Yog hit every nail on the head.

Bottom line is: I think he want’s to be more than friends with benefits so it’s time to have a nice, healthy, talk with him.

Even the murder? :smiley:

So, YogSosoth, do tell us about your own past relationships. We’re curious…

Thanks you’re right I do it’s just that when he called me drunk and said all those things to me he pretty much took it back and said he only said those things to be a jerk so may be he really doesn’t feel that way?

Sounds like trying to backtrack.

The most reasonable explanation is that, yes, he indeed does want a relationship and is not content with just friends-with-benefits.

They’re all lying peacefully somewhere. Also alive.
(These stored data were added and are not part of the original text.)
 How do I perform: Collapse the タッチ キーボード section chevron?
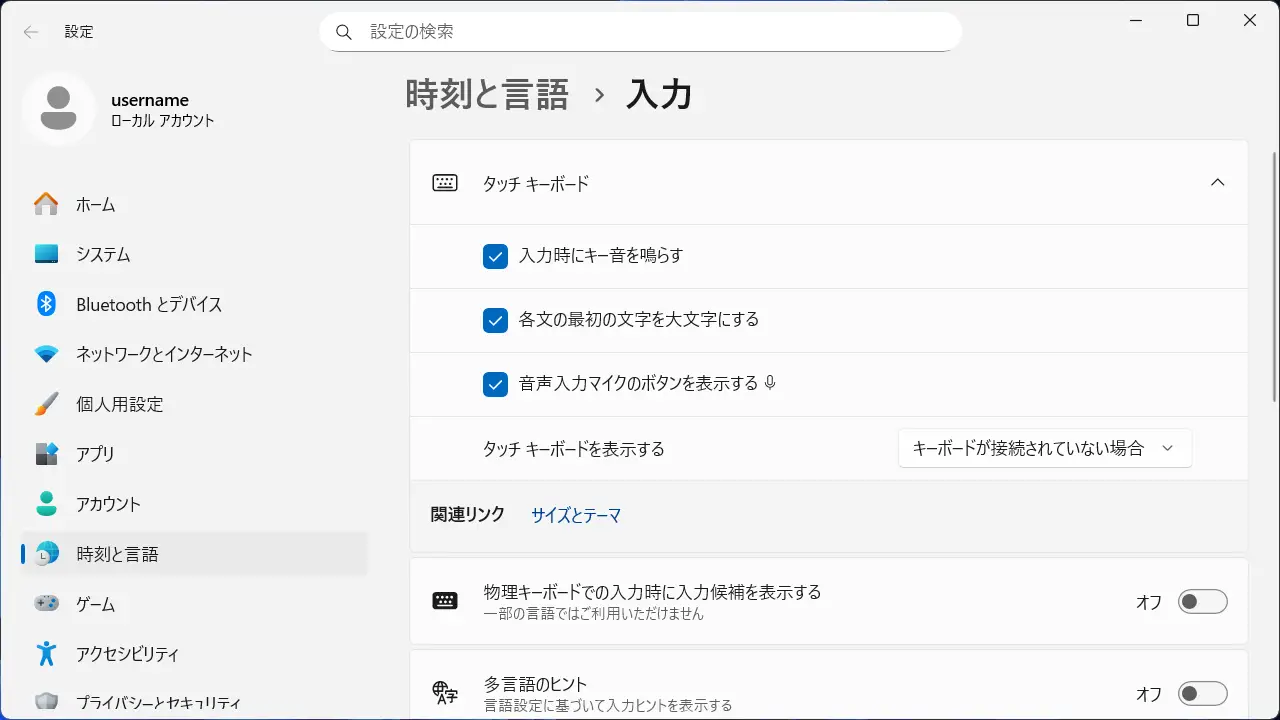(1217, 183)
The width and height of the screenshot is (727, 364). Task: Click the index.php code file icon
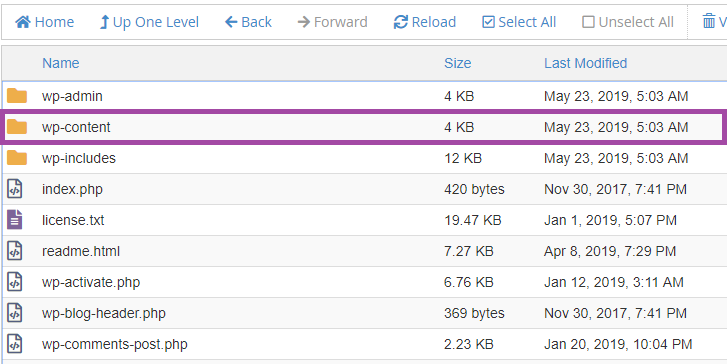(14, 189)
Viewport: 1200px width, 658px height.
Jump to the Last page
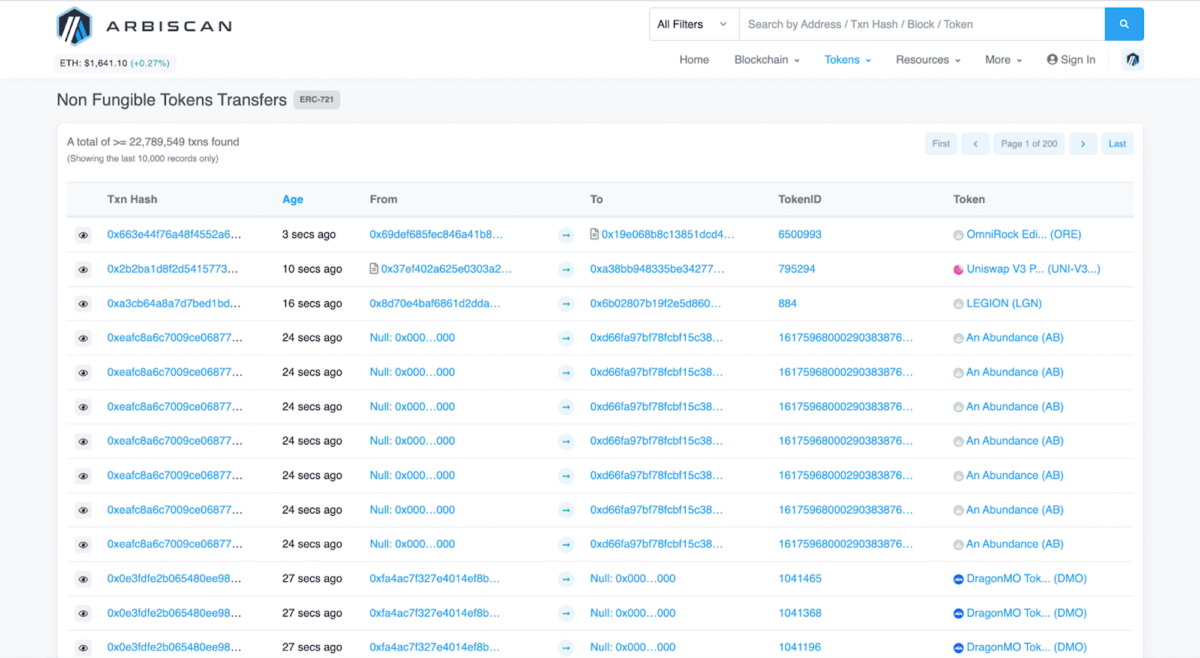click(x=1117, y=144)
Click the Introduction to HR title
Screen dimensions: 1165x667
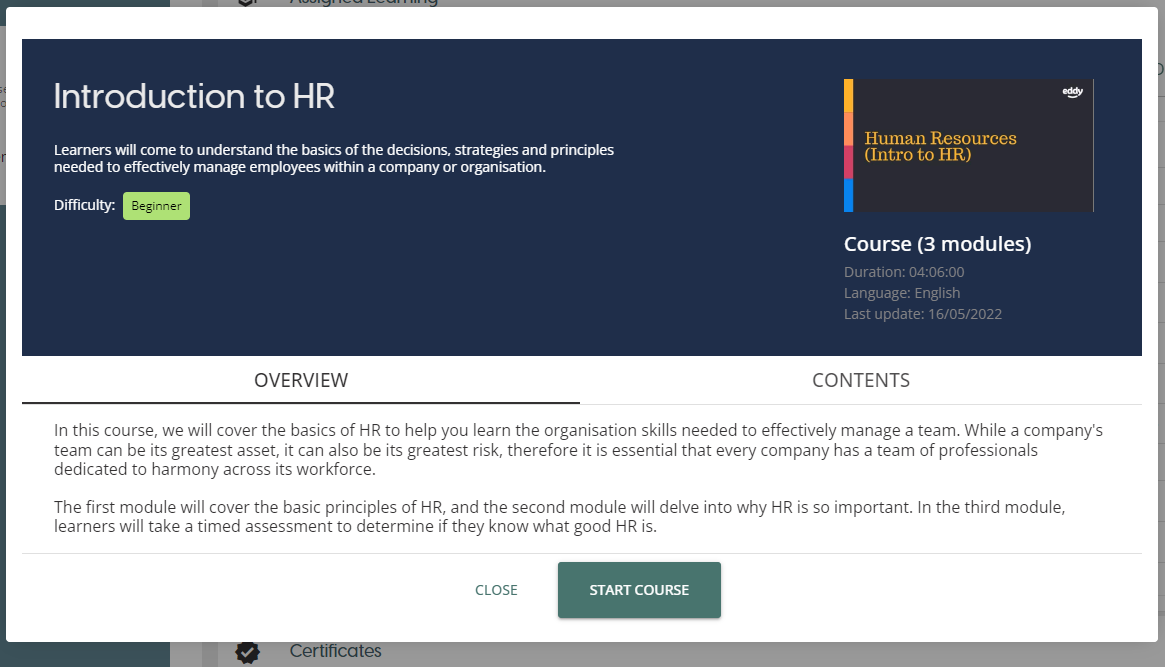pyautogui.click(x=194, y=96)
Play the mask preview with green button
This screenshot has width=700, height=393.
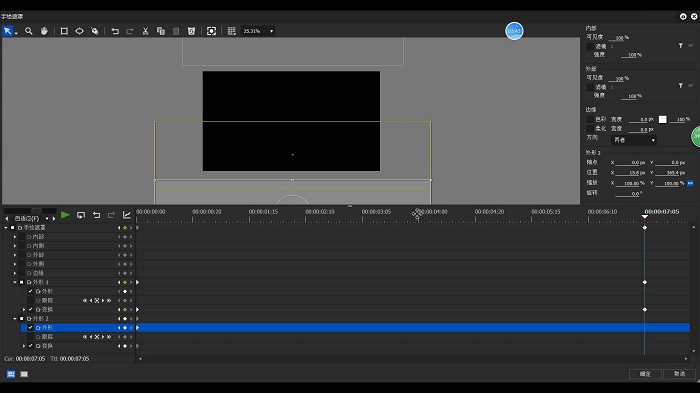(65, 215)
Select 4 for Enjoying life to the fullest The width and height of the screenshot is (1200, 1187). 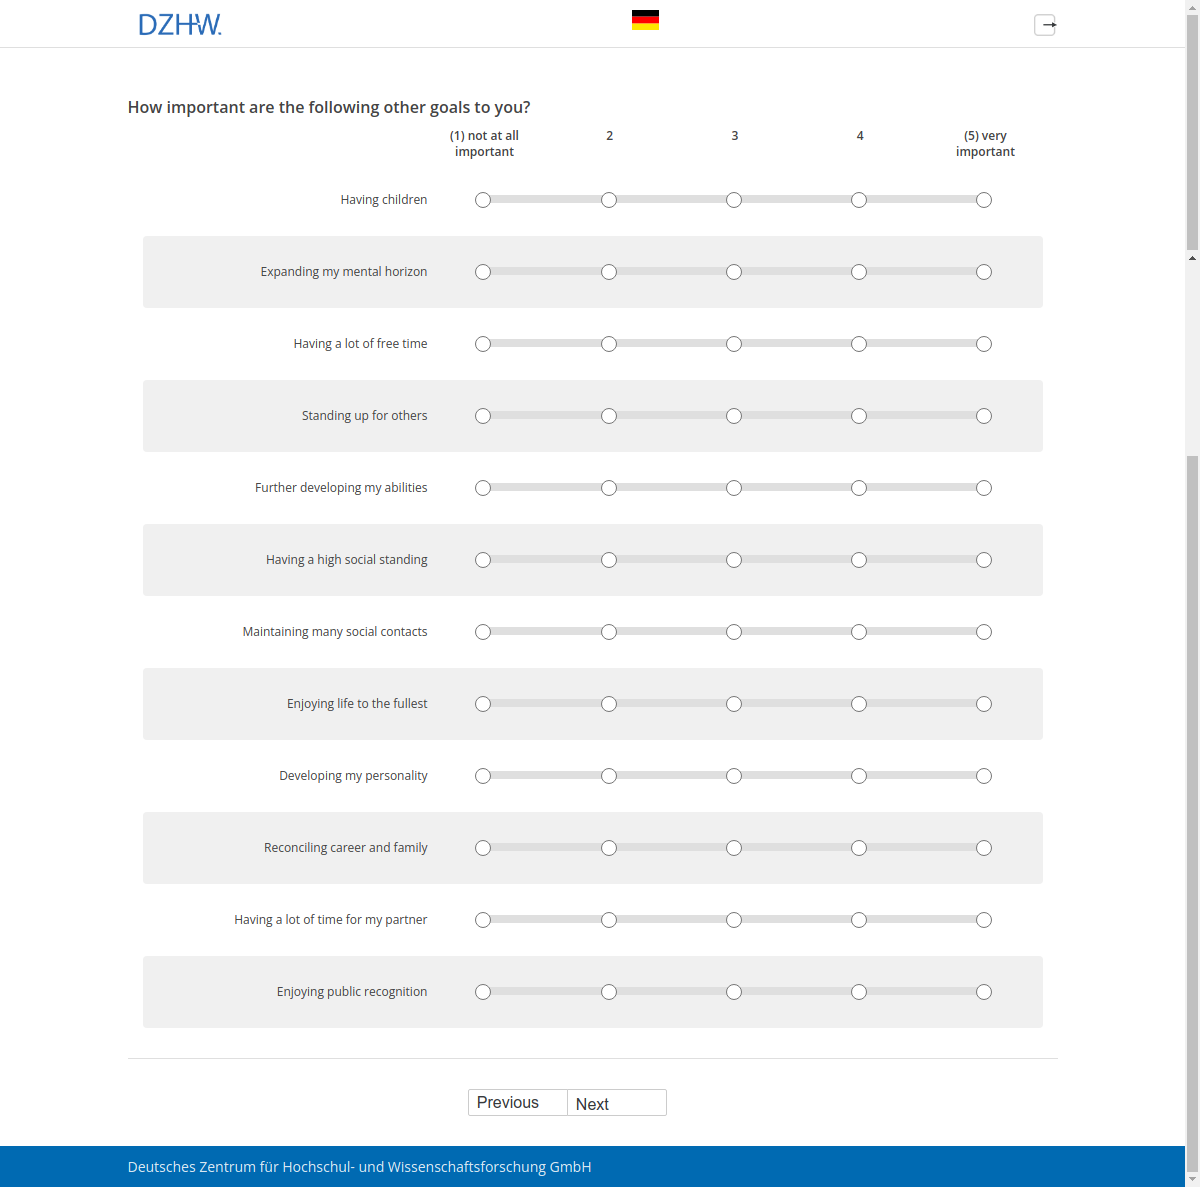859,704
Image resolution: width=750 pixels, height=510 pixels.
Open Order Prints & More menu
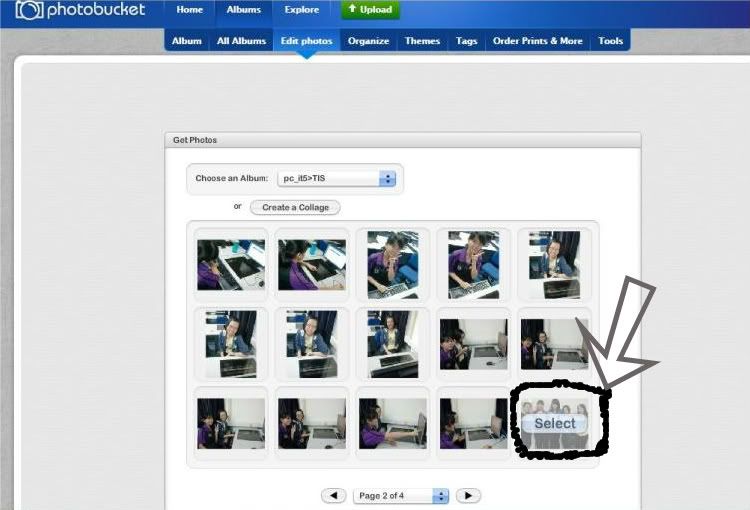537,41
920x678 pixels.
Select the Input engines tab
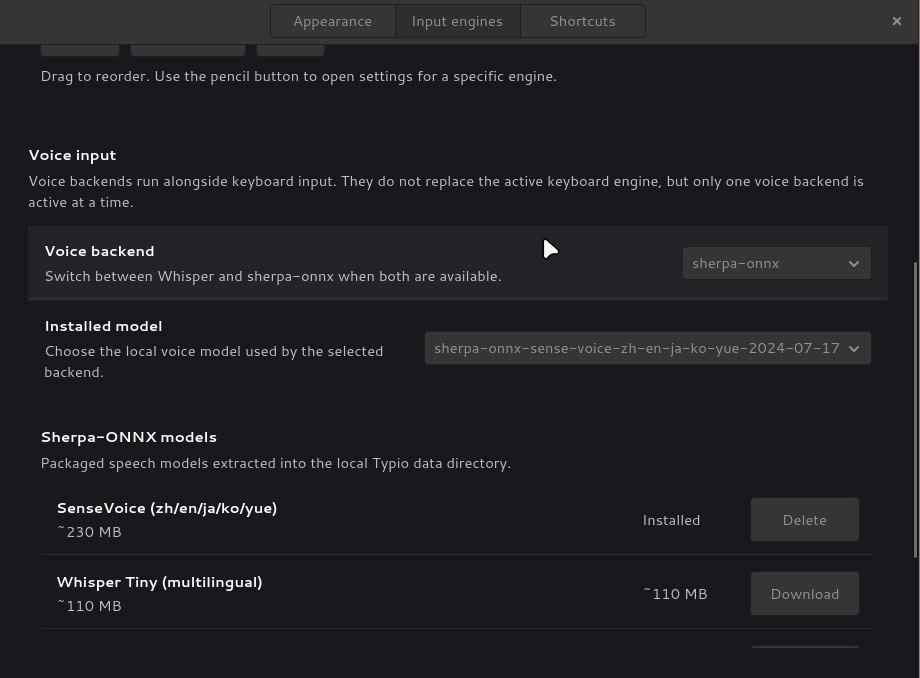(457, 21)
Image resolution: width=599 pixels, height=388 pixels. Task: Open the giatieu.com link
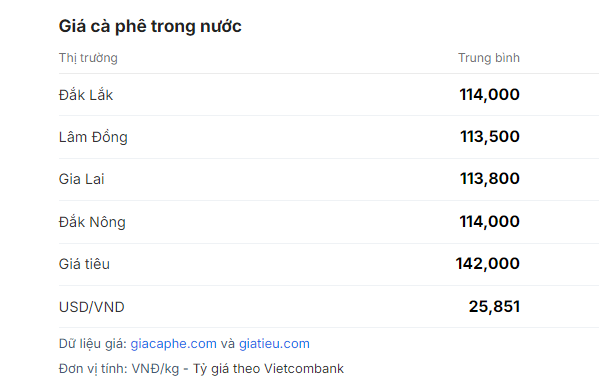pos(274,344)
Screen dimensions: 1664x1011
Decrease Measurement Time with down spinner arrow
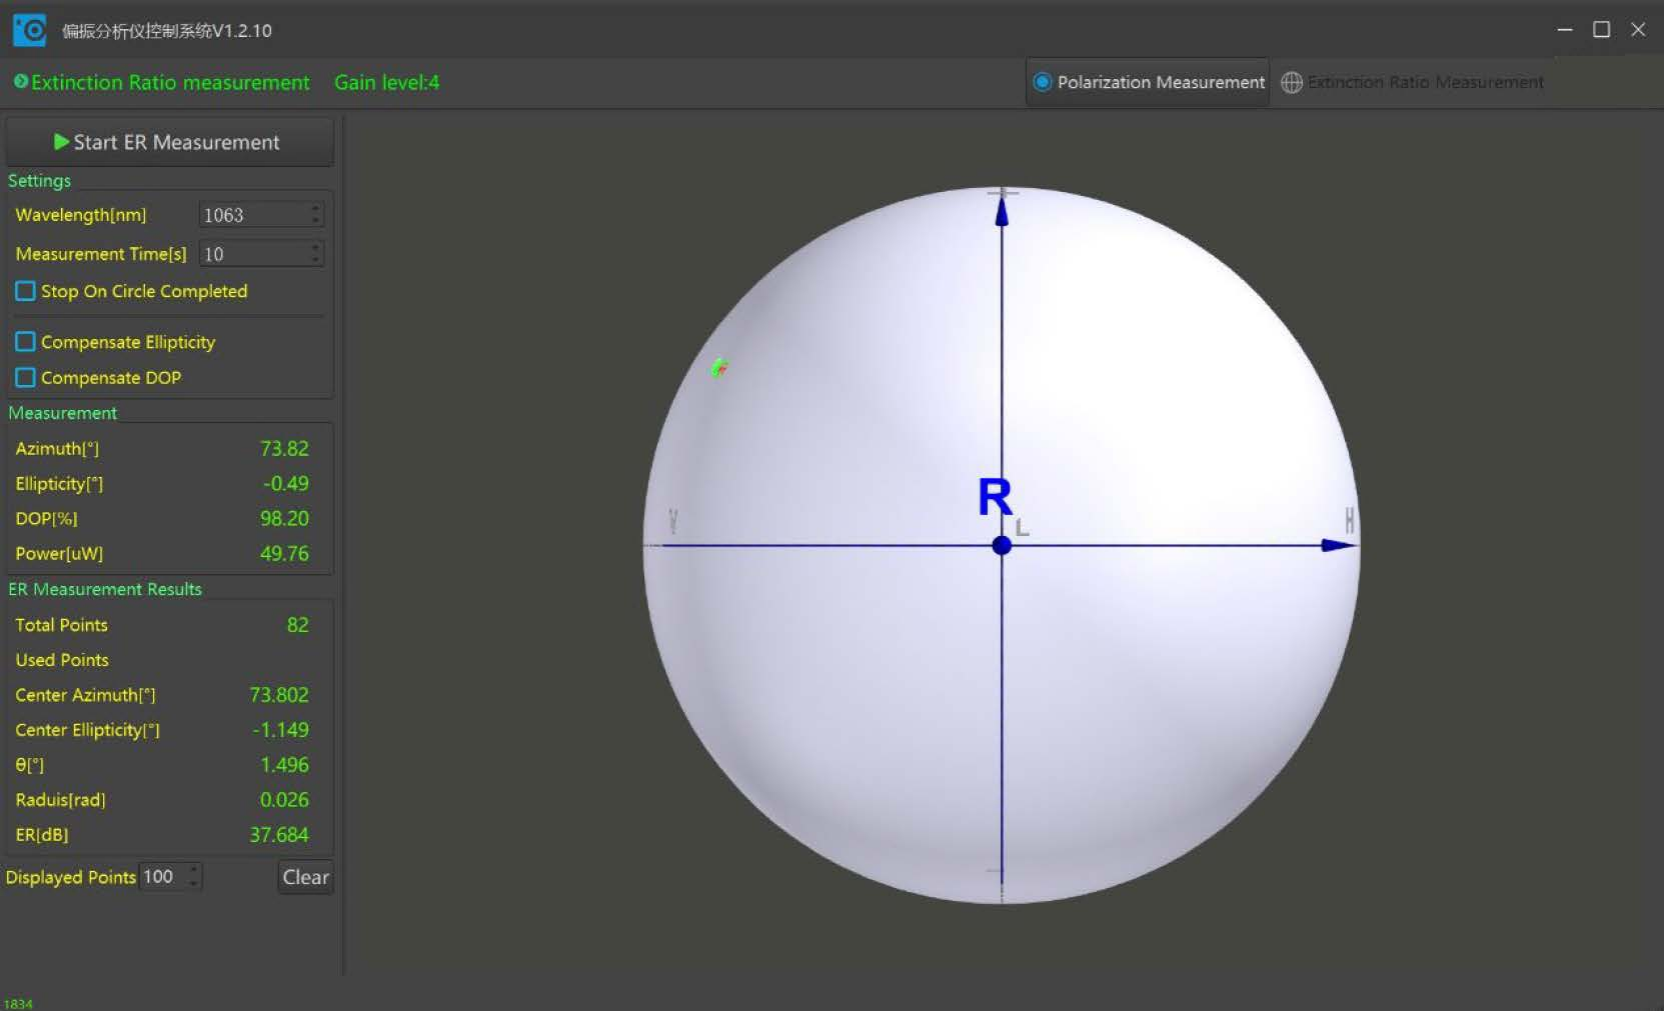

put myself out there he says thanks for being honest don’t feel the same sorry. What the heck? So we were all wrong? Honestly in shock…

So I put myself out there he says thanks for being honest don’t feel the same sorry. What the heck? So we were all wrong? Honestly in shock…

The dude is in love with you.

Whether he wants a relationship or not is a different matter. But he is in love with you.

Best of luck.

Actually, I think he just wants attention and on occasion a quick piece of ass. Sounds like he lacks maturity and/or intelligence so he waffles between begging and smooth talking to get what he wants.

Seems to work on Mojo so he doesn’t have any reason to change his method.

New month. Check. New poster with long, convoluted post (but props on paragraphs) dealing with tedious relationship. Check.

This is a bizarre form of sex play for some of you, isn’t it?:smack:

I think we can compromise here. I still think he’s in love with Mojo, but I agree that he probably lacks maturity and/or intelligence. The alcohol probably doesn’t help with either of those. Also, he’s being a jackass for inquiring into her dealings with other dudes when it’s none of his business.

Sounds to me like it’s having a slightly annoyed cat in ones lap. The cat does like you, and it’s a nice enough cat, but, being a cat, it’s also intrinsically a bit of an unpredictable asshole. It might play nice, or it might go a bit psycho. What it considers provocation or not can be hard to tell. The situation could still dissolve into a nice purry cuddle session. But you might end up with a face full of claws.

I’d probably gently put the cat down on the floor. YMMV, though.